Le choix d’un cursus universitaire à l’international repose d’abord sur la qualité académique. Il est important de vérifier les accréditations reconnues, comme l’AACSB pour les écoles de commerce, l’ABET pour l’ingénierie, ou EQUIS et AMBA pour le management. Les classements (QS, THE, Financial Times) permettent également d’évaluer objectivement une université selon les disciplines. Il faut aussi prêter attention aux partenariats internationaux, tels que les doubles diplômes ou programmes d’échange, ainsi qu’à la reconnaissance du diplôme par les autorités du pays d’origine. Enfin, le cadre de vie, la langue d’enseignement, le coût de la vie ou encore la sécurité sont des éléments à considérer.

Quels conseils donneriez-vous à un étudiant marocain qui hésite entre plusieurs destinations ?
Choisir ses études, c’est déjà tracer sa trajectoire professionnelle. Il faut donc définir clairement son objectif. Certaines destinations sont plus adaptées selon la langue de travail, le domaine visé ou la région où l’on souhaite évoluer. L’aisance linguistique est également cruciale : maîtriser la langue d’enseignement favorise la réussite. De nombreux pays non anglophones proposent des cursus en anglais, ce qui permet de progresser dans deux langues. Enfin, il est utile de comparer les perspectives d’emploi post-diplôme selon les pays et les secteurs.

Quels secteurs offrent aujourd’hui les meilleures perspectives d’employabilité ?
Les domaines liés à la technologie, la cybersécurité, l’intelligence artificielle, les biotechnologies, les transitions écologiques ou encore la finance responsable sont porteurs. Les métiers du coaching, de l’accompagnement du changement ou de la formation sont aussi en plein essor. Mais au-delà du domaine, ce sont les compétences transversales — comme la pensée critique, l’adaptabilité ou la communication interculturelle — qui font la différence.

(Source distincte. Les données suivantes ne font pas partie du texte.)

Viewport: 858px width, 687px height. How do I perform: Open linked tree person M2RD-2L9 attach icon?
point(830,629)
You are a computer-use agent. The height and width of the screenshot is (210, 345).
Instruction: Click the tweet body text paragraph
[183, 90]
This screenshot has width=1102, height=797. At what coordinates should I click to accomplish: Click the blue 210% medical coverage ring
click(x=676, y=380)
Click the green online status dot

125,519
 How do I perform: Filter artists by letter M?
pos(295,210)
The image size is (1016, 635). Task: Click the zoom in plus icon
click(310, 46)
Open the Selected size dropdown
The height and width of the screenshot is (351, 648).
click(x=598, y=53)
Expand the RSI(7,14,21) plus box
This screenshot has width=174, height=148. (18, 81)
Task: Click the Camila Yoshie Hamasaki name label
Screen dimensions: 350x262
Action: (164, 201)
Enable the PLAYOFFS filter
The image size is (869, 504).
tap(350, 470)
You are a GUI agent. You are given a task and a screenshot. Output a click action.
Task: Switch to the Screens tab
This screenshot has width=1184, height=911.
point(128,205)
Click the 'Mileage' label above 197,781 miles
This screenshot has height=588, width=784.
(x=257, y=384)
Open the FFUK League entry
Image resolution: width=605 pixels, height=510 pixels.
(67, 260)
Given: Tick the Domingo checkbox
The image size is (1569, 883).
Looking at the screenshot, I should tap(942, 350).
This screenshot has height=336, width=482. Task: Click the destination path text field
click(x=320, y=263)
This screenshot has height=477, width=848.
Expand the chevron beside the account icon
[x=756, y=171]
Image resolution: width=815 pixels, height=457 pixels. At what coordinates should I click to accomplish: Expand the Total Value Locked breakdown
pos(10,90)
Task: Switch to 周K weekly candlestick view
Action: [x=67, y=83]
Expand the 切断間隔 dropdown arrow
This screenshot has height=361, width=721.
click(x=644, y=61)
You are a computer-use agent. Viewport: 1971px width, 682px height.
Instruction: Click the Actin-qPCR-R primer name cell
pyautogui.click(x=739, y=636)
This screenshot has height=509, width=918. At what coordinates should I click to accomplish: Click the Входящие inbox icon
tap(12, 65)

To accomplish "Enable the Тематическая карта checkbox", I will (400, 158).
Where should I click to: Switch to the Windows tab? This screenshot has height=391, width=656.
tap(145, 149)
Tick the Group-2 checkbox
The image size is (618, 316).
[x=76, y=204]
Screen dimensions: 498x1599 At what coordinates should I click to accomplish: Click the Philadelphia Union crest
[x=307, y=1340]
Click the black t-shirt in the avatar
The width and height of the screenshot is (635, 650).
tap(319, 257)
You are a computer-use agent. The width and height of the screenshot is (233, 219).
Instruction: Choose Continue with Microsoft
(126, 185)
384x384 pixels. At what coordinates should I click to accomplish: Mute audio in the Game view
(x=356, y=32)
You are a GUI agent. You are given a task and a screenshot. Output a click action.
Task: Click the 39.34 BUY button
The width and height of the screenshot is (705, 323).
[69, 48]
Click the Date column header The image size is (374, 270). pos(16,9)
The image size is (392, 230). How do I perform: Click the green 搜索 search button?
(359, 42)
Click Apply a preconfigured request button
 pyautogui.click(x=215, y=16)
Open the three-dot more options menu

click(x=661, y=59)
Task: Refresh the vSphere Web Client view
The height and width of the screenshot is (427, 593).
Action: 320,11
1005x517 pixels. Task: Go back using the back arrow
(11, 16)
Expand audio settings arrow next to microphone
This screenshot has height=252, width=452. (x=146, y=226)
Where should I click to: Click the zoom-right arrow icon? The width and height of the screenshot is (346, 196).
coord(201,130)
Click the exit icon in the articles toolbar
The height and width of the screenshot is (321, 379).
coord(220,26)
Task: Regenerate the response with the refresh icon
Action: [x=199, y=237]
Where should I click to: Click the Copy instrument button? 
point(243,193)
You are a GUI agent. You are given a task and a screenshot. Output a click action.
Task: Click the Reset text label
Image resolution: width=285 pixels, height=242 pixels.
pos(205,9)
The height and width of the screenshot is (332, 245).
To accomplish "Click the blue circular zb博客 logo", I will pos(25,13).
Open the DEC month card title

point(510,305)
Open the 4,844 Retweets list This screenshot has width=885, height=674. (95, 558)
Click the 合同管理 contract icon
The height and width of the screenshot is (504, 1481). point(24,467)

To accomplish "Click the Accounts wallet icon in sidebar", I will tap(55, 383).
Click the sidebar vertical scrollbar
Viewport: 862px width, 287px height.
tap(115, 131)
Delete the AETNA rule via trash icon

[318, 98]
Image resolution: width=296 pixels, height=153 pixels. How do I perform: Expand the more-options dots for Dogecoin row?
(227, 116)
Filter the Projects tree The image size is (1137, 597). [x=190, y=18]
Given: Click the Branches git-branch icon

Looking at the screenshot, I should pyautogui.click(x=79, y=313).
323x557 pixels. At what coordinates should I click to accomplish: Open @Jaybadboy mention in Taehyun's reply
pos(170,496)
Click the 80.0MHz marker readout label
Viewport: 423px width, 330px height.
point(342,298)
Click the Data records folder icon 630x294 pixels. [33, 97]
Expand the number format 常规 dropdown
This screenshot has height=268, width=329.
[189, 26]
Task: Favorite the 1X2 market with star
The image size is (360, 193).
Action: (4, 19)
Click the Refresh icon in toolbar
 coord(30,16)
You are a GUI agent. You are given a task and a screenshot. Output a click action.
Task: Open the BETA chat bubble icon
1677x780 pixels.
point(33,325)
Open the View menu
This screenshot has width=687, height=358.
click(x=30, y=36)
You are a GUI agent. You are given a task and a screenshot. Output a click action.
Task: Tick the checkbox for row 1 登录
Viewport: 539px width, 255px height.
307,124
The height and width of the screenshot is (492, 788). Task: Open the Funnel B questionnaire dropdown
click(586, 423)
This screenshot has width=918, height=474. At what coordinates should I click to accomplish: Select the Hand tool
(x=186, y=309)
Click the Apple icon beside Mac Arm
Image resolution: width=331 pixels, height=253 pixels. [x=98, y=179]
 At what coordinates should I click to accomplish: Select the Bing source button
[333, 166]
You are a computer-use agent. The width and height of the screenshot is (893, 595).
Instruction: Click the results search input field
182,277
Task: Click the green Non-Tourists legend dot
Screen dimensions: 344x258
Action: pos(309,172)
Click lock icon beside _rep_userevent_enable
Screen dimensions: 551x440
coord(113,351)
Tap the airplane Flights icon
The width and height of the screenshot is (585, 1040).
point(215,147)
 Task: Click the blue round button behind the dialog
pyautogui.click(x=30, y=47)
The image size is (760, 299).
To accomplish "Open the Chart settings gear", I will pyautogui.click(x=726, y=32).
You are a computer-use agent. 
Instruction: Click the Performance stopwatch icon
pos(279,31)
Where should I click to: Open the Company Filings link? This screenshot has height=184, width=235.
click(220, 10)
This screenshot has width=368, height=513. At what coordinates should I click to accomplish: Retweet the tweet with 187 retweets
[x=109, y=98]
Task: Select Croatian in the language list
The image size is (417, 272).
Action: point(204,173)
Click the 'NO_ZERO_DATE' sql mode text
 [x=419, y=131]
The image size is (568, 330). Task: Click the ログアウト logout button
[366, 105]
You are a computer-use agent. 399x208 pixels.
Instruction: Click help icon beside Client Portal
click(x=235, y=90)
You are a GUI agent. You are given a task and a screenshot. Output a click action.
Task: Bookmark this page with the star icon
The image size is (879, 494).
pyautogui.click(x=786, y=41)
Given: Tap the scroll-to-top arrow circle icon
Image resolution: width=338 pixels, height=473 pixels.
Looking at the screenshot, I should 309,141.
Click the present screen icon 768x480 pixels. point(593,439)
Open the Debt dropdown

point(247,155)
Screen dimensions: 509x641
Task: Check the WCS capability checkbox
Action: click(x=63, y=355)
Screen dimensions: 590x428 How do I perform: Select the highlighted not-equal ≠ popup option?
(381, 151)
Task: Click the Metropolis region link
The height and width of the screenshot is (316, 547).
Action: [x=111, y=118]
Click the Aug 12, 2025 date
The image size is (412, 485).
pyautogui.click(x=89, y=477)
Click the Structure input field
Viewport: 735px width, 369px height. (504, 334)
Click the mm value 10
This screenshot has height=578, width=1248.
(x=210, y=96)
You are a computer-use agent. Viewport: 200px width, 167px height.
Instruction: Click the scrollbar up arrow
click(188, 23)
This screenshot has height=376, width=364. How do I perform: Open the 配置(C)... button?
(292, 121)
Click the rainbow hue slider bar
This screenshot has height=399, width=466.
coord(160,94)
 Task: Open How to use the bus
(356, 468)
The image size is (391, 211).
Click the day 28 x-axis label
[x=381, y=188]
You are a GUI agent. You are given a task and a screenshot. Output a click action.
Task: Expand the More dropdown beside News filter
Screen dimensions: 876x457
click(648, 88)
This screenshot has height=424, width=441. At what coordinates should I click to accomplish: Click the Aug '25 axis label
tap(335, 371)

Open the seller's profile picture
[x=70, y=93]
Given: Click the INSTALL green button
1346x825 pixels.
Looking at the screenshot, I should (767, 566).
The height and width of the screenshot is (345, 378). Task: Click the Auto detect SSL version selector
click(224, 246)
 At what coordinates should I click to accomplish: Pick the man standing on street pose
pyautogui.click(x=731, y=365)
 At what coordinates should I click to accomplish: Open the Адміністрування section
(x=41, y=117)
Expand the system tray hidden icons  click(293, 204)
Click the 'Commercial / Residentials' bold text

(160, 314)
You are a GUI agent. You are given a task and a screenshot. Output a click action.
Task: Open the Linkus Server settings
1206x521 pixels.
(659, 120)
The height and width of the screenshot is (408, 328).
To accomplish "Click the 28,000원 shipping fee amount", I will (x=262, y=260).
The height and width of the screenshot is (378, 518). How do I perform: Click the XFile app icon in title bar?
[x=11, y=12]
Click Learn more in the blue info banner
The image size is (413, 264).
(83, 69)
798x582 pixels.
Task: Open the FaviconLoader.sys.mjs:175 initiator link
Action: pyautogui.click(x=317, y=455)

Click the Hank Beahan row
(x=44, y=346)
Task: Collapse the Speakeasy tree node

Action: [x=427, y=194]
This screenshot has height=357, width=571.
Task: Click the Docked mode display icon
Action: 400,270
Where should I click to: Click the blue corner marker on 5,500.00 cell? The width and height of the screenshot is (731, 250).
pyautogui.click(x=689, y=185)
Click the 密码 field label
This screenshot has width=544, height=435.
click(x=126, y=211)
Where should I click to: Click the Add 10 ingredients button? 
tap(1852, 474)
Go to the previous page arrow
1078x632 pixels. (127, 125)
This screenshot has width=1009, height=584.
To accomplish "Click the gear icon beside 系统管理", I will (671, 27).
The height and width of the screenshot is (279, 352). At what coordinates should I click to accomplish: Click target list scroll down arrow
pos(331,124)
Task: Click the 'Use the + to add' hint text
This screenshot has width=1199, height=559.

Et les expériences hors cadre académique, ont-elles un réel impact ?
Absolument. Dès le lycée, un stage d’observation, même modeste, peut ouvrir des perspectives. Les universités proposent aussi des « taster courses » pour tester une filière. Plus tard, les stages, échanges, engagements associatifs ou projets personnels renforcent un dossier. Un bon conseil : constituez dès maintenant un portfolio. En arts ou design, documentez vos créations. En digital marketing, montrez vos projets sur les réseaux ou un site. En informatique ou data, partagez vos travaux sur GitHub. En business, participez à des concours ou projets entrepreneuriaux. Et pour les sciences sociales ou la santé, le volontariat ou les MUN (Model United Nations, Modèles des Nations Unies, ndlr) témoignent de votre engagement. Ces preuves concrètes font souvent la différence dans une candidature.